Material to process:
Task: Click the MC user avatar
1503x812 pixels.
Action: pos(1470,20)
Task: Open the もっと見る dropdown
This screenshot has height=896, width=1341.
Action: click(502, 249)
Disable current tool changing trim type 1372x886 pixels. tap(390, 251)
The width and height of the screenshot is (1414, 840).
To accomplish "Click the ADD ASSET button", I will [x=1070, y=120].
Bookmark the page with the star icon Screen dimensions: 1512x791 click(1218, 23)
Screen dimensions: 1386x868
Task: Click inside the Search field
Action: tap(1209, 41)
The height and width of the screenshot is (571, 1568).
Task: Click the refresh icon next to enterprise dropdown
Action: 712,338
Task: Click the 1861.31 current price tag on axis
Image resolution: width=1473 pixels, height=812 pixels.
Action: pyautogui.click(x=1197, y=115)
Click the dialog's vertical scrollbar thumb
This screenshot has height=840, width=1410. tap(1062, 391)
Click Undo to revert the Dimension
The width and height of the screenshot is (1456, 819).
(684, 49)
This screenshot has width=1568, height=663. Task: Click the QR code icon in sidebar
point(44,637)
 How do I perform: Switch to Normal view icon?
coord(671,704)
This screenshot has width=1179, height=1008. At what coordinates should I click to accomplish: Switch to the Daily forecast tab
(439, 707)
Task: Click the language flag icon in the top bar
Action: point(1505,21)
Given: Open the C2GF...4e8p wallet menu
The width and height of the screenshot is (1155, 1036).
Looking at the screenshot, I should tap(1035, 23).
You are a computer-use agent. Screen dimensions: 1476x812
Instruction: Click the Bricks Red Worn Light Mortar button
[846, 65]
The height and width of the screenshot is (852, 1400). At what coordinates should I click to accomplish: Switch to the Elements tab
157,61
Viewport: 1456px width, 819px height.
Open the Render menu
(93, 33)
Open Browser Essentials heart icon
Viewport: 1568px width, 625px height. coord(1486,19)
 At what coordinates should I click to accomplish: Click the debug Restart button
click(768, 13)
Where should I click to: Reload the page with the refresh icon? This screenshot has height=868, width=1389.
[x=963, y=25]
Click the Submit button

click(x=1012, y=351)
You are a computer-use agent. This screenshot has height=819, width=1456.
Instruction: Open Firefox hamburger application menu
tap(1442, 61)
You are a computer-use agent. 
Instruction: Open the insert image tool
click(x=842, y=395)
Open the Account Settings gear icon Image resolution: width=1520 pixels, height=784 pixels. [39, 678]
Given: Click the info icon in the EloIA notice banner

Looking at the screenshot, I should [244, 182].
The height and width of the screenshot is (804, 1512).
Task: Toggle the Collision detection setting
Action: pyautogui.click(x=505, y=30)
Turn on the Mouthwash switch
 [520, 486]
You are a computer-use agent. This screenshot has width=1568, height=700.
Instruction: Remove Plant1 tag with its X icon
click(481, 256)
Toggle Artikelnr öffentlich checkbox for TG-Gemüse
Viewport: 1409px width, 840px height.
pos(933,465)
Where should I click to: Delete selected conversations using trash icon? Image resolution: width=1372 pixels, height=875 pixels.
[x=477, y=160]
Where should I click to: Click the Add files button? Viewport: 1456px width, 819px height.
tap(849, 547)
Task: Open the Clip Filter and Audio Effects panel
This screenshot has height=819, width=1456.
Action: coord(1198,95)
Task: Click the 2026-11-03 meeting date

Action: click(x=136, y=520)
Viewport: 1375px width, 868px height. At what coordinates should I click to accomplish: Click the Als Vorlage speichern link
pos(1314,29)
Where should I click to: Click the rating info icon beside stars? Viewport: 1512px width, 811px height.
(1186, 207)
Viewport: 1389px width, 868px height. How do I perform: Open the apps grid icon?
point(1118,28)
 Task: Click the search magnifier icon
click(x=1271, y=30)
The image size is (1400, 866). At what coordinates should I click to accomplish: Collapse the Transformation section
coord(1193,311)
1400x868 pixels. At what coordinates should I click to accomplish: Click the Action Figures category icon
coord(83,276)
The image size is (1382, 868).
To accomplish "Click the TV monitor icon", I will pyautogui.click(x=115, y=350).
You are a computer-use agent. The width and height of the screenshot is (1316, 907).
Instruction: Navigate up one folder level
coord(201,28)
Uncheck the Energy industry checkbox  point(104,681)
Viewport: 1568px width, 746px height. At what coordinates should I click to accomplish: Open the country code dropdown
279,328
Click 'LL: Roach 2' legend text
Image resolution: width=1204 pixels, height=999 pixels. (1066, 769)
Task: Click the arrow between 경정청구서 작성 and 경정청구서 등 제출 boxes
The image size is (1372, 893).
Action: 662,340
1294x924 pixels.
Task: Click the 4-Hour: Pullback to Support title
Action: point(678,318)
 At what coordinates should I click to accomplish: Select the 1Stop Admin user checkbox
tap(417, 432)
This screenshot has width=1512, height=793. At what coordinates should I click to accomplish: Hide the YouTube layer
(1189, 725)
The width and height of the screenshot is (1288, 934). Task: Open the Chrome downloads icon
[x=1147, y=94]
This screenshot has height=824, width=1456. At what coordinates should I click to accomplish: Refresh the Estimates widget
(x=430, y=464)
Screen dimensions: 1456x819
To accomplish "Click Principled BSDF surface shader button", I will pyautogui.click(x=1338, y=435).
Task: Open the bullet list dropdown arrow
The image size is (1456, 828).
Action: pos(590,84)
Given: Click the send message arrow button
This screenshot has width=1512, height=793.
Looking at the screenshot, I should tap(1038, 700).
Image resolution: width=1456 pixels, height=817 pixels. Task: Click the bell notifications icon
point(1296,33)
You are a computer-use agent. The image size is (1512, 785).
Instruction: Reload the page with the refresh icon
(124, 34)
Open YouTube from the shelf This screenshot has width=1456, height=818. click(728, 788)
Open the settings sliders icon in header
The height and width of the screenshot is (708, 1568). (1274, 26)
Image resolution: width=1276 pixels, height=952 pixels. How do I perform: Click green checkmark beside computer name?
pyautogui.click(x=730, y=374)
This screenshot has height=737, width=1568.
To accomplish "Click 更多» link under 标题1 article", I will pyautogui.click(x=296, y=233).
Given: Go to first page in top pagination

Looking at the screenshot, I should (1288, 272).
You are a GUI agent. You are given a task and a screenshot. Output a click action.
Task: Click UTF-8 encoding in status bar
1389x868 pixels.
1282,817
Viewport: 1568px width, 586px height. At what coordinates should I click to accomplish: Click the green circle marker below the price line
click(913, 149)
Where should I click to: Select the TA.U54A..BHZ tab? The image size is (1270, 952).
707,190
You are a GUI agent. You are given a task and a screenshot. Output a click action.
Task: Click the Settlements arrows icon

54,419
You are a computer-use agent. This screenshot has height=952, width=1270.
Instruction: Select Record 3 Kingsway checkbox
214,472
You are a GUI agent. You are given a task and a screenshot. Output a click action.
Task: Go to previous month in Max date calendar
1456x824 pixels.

What you are asked to do: Each line of the data above needs to be returned exactly.

Solution:
Task: Click the MC user avatar
1503x812 pixels.
Action: pos(1470,20)
Task: Open the もっと見る dropdown
This screenshot has height=896, width=1341.
Action: click(502, 249)
Disable current tool changing trim type 1372x886 pixels. tap(390, 251)
The width and height of the screenshot is (1414, 840).
To accomplish "Click the ADD ASSET button", I will [x=1070, y=120].
Bookmark the page with the star icon Screen dimensions: 1512x791 click(1218, 23)
Screen dimensions: 1386x868
Task: Click inside the Search field
Action: tap(1209, 41)
The height and width of the screenshot is (571, 1568).
Task: Click the refresh icon next to enterprise dropdown
Action: 712,338
Task: Click the 1861.31 current price tag on axis
Image resolution: width=1473 pixels, height=812 pixels.
Action: pyautogui.click(x=1197, y=115)
Click the dialog's vertical scrollbar thumb
This screenshot has height=840, width=1410. tap(1062, 391)
Click Undo to revert the Dimension
The width and height of the screenshot is (1456, 819).
(684, 49)
This screenshot has width=1568, height=663. Task: Click the QR code icon in sidebar
point(44,637)
 How do I perform: Switch to Normal view icon?
coord(671,704)
This screenshot has width=1179, height=1008. At what coordinates should I click to accomplish: Switch to the Daily forecast tab
(439, 707)
Task: Click the language flag icon in the top bar
Action: point(1505,21)
Given: Open the C2GF...4e8p wallet menu
The width and height of the screenshot is (1155, 1036).
Looking at the screenshot, I should tap(1035, 23).
You are a computer-use agent. Screen dimensions: 1476x812
Instruction: Click the Bricks Red Worn Light Mortar button
[846, 65]
The height and width of the screenshot is (852, 1400). At what coordinates should I click to accomplish: Switch to the Elements tab
157,61
Viewport: 1456px width, 819px height.
Open the Render menu
(93, 33)
Open Browser Essentials heart icon
Viewport: 1568px width, 625px height. coord(1486,19)
 At what coordinates should I click to accomplish: Click the debug Restart button
click(768, 13)
Where should I click to: Reload the page with the refresh icon? This screenshot has height=868, width=1389.
[x=963, y=25]
Click the Submit button

click(x=1012, y=351)
You are a computer-use agent. This screenshot has height=819, width=1456.
Instruction: Open Firefox hamburger application menu
tap(1442, 61)
You are a computer-use agent. 
Instruction: Open the insert image tool
click(x=842, y=395)
Open the Account Settings gear icon Image resolution: width=1520 pixels, height=784 pixels. [39, 678]
Given: Click the info icon in the EloIA notice banner

Looking at the screenshot, I should [244, 182].
The height and width of the screenshot is (804, 1512).
Task: Toggle the Collision detection setting
Action: pyautogui.click(x=505, y=30)
Turn on the Mouthwash switch
 [520, 486]
You are a computer-use agent. This screenshot has width=1568, height=700.
Instruction: Remove Plant1 tag with its X icon
click(481, 256)
Toggle Artikelnr öffentlich checkbox for TG-Gemüse
Viewport: 1409px width, 840px height.
pos(933,465)
Where should I click to: Delete selected conversations using trash icon? Image resolution: width=1372 pixels, height=875 pixels.
[x=477, y=160]
Where should I click to: Click the Add files button? Viewport: 1456px width, 819px height.
tap(849, 547)
Task: Open the Clip Filter and Audio Effects panel
This screenshot has height=819, width=1456.
Action: coord(1198,95)
Task: Click the 2026-11-03 meeting date

Action: click(x=136, y=520)
Viewport: 1375px width, 868px height. At what coordinates should I click to accomplish: Click the Als Vorlage speichern link
pos(1314,29)
Where should I click to: Click the rating info icon beside stars? Viewport: 1512px width, 811px height.
(1186, 207)
Viewport: 1389px width, 868px height. How do I perform: Open the apps grid icon?
point(1118,28)
 Task: Click the search magnifier icon
click(x=1271, y=30)
The image size is (1400, 866). At what coordinates should I click to accomplish: Collapse the Transformation section
coord(1193,311)
1400x868 pixels. At what coordinates should I click to accomplish: Click the Action Figures category icon
coord(83,276)
The image size is (1382, 868).
To accomplish "Click the TV monitor icon", I will pyautogui.click(x=115, y=350).
You are a computer-use agent. The width and height of the screenshot is (1316, 907).
Instruction: Navigate up one folder level
coord(201,28)
Uncheck the Energy industry checkbox  point(104,681)
Viewport: 1568px width, 746px height. At what coordinates should I click to accomplish: Open the country code dropdown
279,328
Click 'LL: Roach 2' legend text
Image resolution: width=1204 pixels, height=999 pixels. (1066, 769)
Task: Click the arrow between 경정청구서 작성 and 경정청구서 등 제출 boxes
The image size is (1372, 893).
Action: 662,340
1294x924 pixels.
Task: Click the 4-Hour: Pullback to Support title
Action: point(678,318)
 At what coordinates should I click to accomplish: Select the 1Stop Admin user checkbox
tap(417, 432)
This screenshot has width=1512, height=793. At what coordinates should I click to accomplish: Hide the YouTube layer
(1189, 725)
The width and height of the screenshot is (1288, 934). Task: Open the Chrome downloads icon
[x=1147, y=94]
This screenshot has height=824, width=1456. At what coordinates should I click to accomplish: Refresh the Estimates widget
(x=430, y=464)
Screen dimensions: 1456x819
To accomplish "Click Principled BSDF surface shader button", I will pyautogui.click(x=1338, y=435).
Task: Open the bullet list dropdown arrow
The image size is (1456, 828).
Action: pos(590,84)
Given: Click the send message arrow button
This screenshot has width=1512, height=793.
Looking at the screenshot, I should tap(1038, 700).
Image resolution: width=1456 pixels, height=817 pixels. Task: Click the bell notifications icon
point(1296,33)
You are a computer-use agent. The image size is (1512, 785).
Instruction: Reload the page with the refresh icon
(124, 34)
Open YouTube from the shelf This screenshot has width=1456, height=818. click(728, 788)
Open the settings sliders icon in header
The height and width of the screenshot is (708, 1568). (1274, 26)
Image resolution: width=1276 pixels, height=952 pixels. How do I perform: Click green checkmark beside computer name?
pyautogui.click(x=730, y=374)
This screenshot has height=737, width=1568.
To accomplish "Click 更多» link under 标题1 article", I will pyautogui.click(x=296, y=233).
Given: Go to first page in top pagination

Looking at the screenshot, I should (1288, 272).
You are a GUI agent. You are given a task and a screenshot. Output a click action.
Task: Click UTF-8 encoding in status bar
1389x868 pixels.
1282,817
Viewport: 1568px width, 586px height. At what coordinates should I click to accomplish: Click the green circle marker below the price line
click(913, 149)
Where should I click to: Select the TA.U54A..BHZ tab? The image size is (1270, 952).
707,190
You are a GUI agent. You are given a task and a screenshot. Output a click action.
Task: Click the Settlements arrows icon

54,419
You are a computer-use agent. This screenshot has height=952, width=1270.
Instruction: Select Record 3 Kingsway checkbox
214,472
You are a GUI agent. You are given a task and a screenshot. Output a click action.
Task: Go to previous month in Max date calendar
1456x824 pixels.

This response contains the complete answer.